In 1948, Hoover earned a bachelor’s degree in medieval history from Wellesley College, and in 1951, she graduated from Yale University with a doctorate in philosophy and foundations of mathematics – a level of study in which, at the time, only 5% of graduates were women.

Following her graduation, Hoover became a professor at Swarthmore College, where she taught philosophy and logic until 1953. In 1954, she accepted a research position at Bell Labs. At the time, the company intended to replace its hard-wired, mechanical telephone switching system and had begun exploring the development of electronic switch systems (ESS) to process calls more efficiently during times of increased telephone traffic. To help accomplish this, Hoover began working toward developing SPC system software that would process calls as they took place.

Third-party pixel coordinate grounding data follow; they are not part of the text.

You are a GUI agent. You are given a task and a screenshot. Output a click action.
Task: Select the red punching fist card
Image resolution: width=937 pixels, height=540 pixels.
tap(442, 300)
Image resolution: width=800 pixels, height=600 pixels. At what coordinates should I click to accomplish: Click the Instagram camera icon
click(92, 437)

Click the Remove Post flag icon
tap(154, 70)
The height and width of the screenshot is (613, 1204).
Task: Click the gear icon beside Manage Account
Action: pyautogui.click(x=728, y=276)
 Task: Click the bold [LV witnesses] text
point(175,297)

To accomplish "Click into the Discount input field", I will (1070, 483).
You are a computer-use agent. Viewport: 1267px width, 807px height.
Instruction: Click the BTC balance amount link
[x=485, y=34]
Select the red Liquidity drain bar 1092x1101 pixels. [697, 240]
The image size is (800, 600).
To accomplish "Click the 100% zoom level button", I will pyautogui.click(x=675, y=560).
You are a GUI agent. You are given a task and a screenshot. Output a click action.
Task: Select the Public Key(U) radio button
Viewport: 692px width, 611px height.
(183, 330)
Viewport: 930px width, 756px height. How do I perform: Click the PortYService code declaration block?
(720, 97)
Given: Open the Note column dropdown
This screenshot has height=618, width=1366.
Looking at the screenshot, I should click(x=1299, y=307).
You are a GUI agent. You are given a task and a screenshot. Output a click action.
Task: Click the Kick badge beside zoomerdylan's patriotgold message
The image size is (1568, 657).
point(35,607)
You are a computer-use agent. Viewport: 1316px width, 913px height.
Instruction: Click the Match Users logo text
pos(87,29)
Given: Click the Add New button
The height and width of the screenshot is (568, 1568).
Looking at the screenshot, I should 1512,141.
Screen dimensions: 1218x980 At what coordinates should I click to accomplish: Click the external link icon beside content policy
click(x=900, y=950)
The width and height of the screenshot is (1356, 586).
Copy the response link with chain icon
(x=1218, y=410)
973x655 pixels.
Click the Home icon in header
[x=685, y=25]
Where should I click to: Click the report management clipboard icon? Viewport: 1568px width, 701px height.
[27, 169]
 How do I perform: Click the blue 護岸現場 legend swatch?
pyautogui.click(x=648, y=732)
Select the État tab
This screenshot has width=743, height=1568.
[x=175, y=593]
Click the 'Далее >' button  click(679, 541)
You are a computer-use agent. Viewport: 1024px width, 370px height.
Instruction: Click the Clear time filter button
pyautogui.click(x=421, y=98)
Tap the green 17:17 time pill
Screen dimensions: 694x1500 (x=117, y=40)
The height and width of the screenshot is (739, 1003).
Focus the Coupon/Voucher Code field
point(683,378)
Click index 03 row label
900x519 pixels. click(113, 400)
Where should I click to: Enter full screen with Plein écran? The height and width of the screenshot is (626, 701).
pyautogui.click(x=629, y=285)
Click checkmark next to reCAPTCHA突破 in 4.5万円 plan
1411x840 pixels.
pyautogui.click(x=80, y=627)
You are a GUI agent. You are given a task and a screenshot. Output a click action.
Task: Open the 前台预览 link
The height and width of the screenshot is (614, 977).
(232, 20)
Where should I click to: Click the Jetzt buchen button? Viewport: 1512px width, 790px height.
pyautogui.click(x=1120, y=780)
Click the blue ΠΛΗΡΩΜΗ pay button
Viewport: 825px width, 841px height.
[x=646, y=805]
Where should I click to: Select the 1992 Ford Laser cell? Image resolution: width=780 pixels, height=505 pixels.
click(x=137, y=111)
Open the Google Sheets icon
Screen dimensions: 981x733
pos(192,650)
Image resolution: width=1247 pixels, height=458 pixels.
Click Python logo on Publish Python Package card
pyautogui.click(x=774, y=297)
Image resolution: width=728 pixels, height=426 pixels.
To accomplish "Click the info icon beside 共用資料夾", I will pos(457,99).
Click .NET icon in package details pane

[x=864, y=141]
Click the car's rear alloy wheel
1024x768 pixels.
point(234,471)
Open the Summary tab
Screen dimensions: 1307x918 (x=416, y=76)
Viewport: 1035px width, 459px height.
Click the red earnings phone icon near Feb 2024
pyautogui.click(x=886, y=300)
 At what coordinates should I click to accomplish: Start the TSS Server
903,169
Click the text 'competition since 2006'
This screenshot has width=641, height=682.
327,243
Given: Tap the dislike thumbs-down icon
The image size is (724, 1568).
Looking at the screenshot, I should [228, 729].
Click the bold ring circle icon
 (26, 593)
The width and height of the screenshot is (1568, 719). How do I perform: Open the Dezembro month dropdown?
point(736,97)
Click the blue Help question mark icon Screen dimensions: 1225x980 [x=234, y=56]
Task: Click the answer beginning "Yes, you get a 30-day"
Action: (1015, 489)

Hoover was in a hospital maternity ward after giving birth to her second daughter when she began sketching her plans for a transformative new telephone switching system. Continuing to work both in the hospital and at home, she created a program that would monitor the frequency of incoming calls and automatically adjust the acceptance rate, resulting in more robust service during peak call times and eliminating the possibility of system overloads.

“I designed the executive program for handling situations when there were too many calls, to keep it operating efficiently without hanging up on itself,” she said. “Basically, it was designed to keep the machine from throwing up its hands and going berserk.”

In 1957, Hoover entered the Bell Labs internal training program, now considered the equivalent of earning a master’s degree in computer science. She then joined a team working on the No. 1 ESS computer – the first large-scale ESS. Hoover wrote the specifications for this computer and its operating system. Her innovative work led to a promotion, as Hoover became the first woman to serve as supervisor of a technical department at Bell Labs.

The first SPC system went into service for a private business in 1963, and by 1965, SPC systems were in service in the public network with the No. 1 ESS. Today, all SPC systems are based on Hoover’s trailblazing designs, and they are used in a wide range of applications, from cellphone services to the internet.

In 1972, Hoover patented her computerized telephone switching system, earning one of the first patents ever granted for software. In 1978, she achieved another first as she was promoted to technical department head and became the first woman to reach this rank at Bell Labs. She managed several groups of programmers developing the U.S. Anti-Ballistic Missile system known as the Safeguard Program, and she worked on software applications with a focus on artificial intelligence and IMS-IBM/Unix-based system communications. After 32 years at Bell Labs, Hoover retired in 1987.

An advocate for accessible, quality education, Hoover joined the New Jersey Board of Higher Education in 1983 and served as a chairperson of the Trenton State College Board of Trustees, now called the College of New Jersey. Known as a “tenacious, energetic leader,” Hoover has been credited with leading the college’s progress in more equitably supporting women faculty and staff. In 2020, Hoover was awarded an honorary degree, Doctor of Humane Letters, for her contributions to higher education in New Jersey.

For her revolutionary work in advancing interconnected communication systems, Hoover has earned honors including the Wellesley College Alumni Award in 1990 and the National Center for Women’s Information and Technology Pioneer Award in 2023.